- **WHAT TO DO**: Output all of the data below without changing a word, and exclude the pictures.

- **PROVIDED INFORMATION**:
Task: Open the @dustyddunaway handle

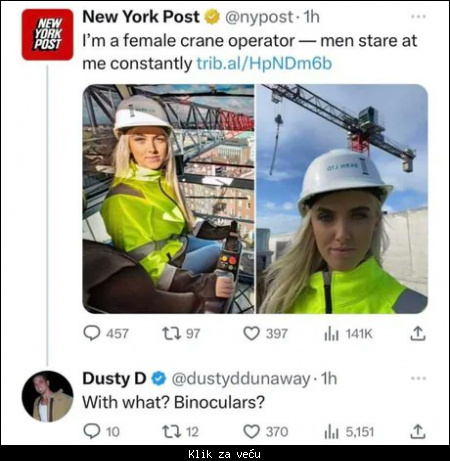Action: pyautogui.click(x=241, y=379)
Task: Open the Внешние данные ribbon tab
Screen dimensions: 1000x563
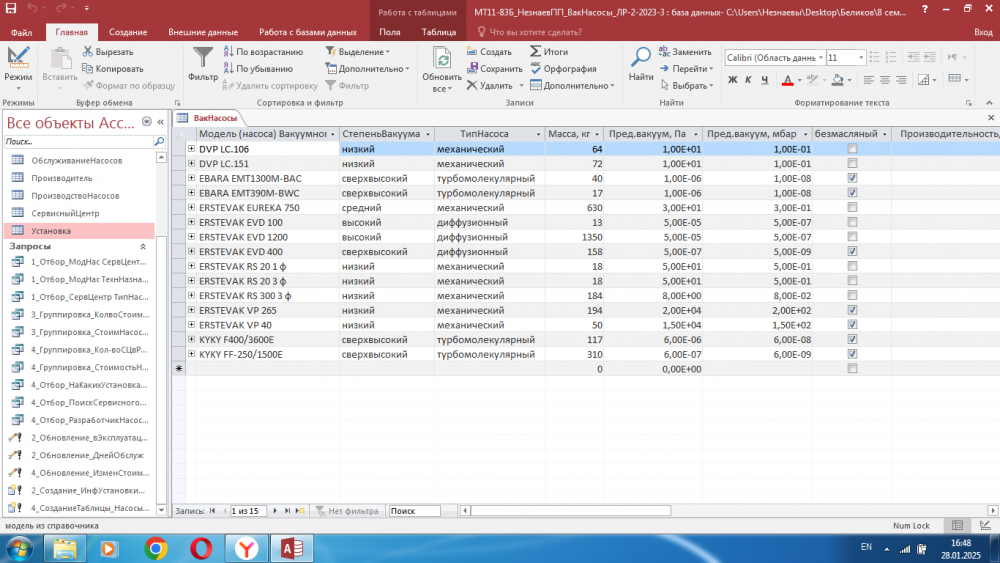Action: coord(203,32)
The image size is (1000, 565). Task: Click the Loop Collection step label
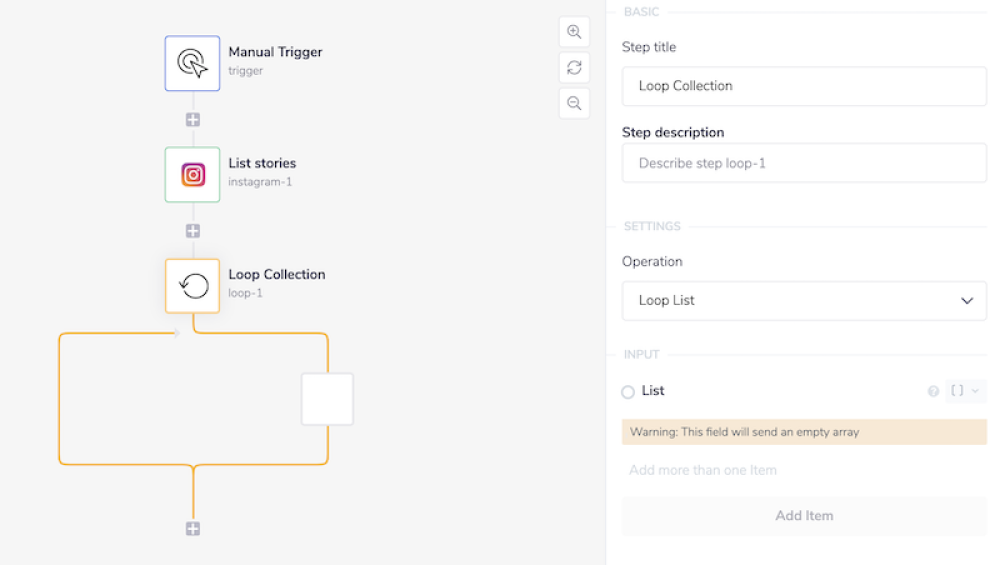click(x=276, y=275)
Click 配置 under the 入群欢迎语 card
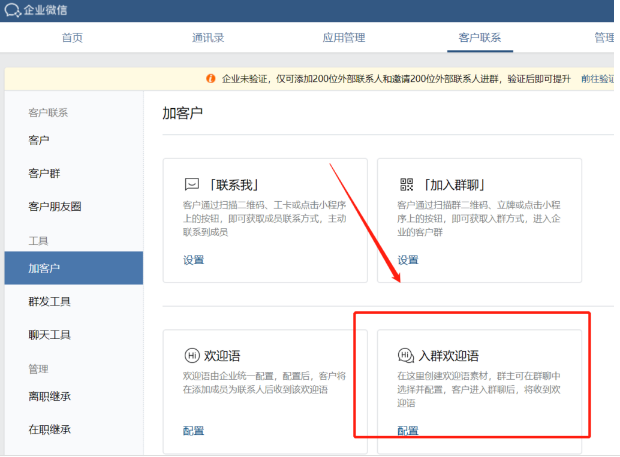620x457 pixels. point(408,431)
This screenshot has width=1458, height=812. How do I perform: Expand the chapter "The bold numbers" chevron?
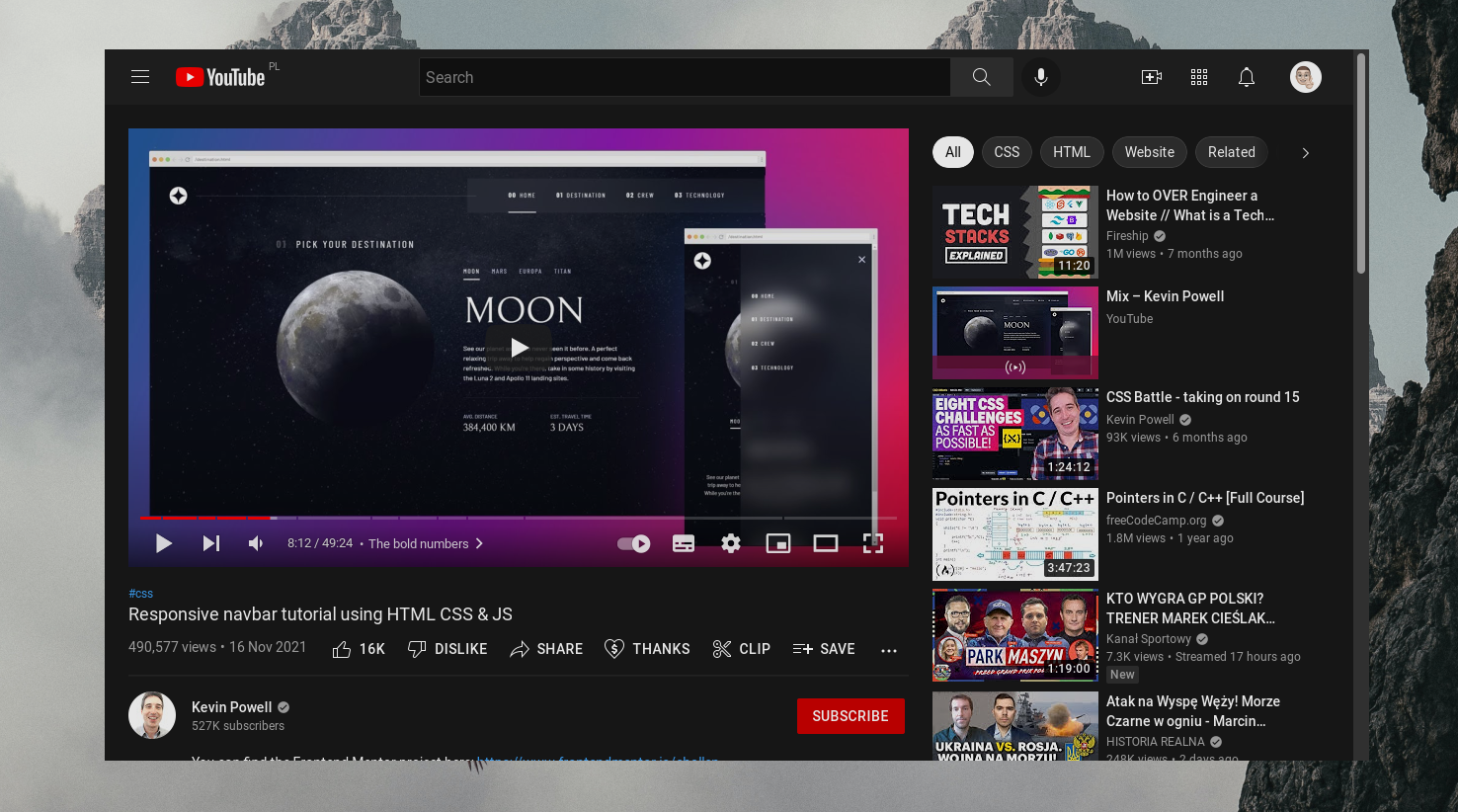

- **REPLY**:
Task: Open the @dustyddunaway handle

Action: pyautogui.click(x=241, y=379)
Task: Open the Внешние данные ribbon tab
Screen dimensions: 1000x563
Action: coord(203,32)
The image size is (1000, 565). Task: Click the Loop Collection step label
click(x=276, y=275)
Click 配置 under the 入群欢迎语 card
620x457 pixels. point(408,431)
This screenshot has width=1458, height=812. How do I perform: Expand the chapter "The bold numbers" chevron?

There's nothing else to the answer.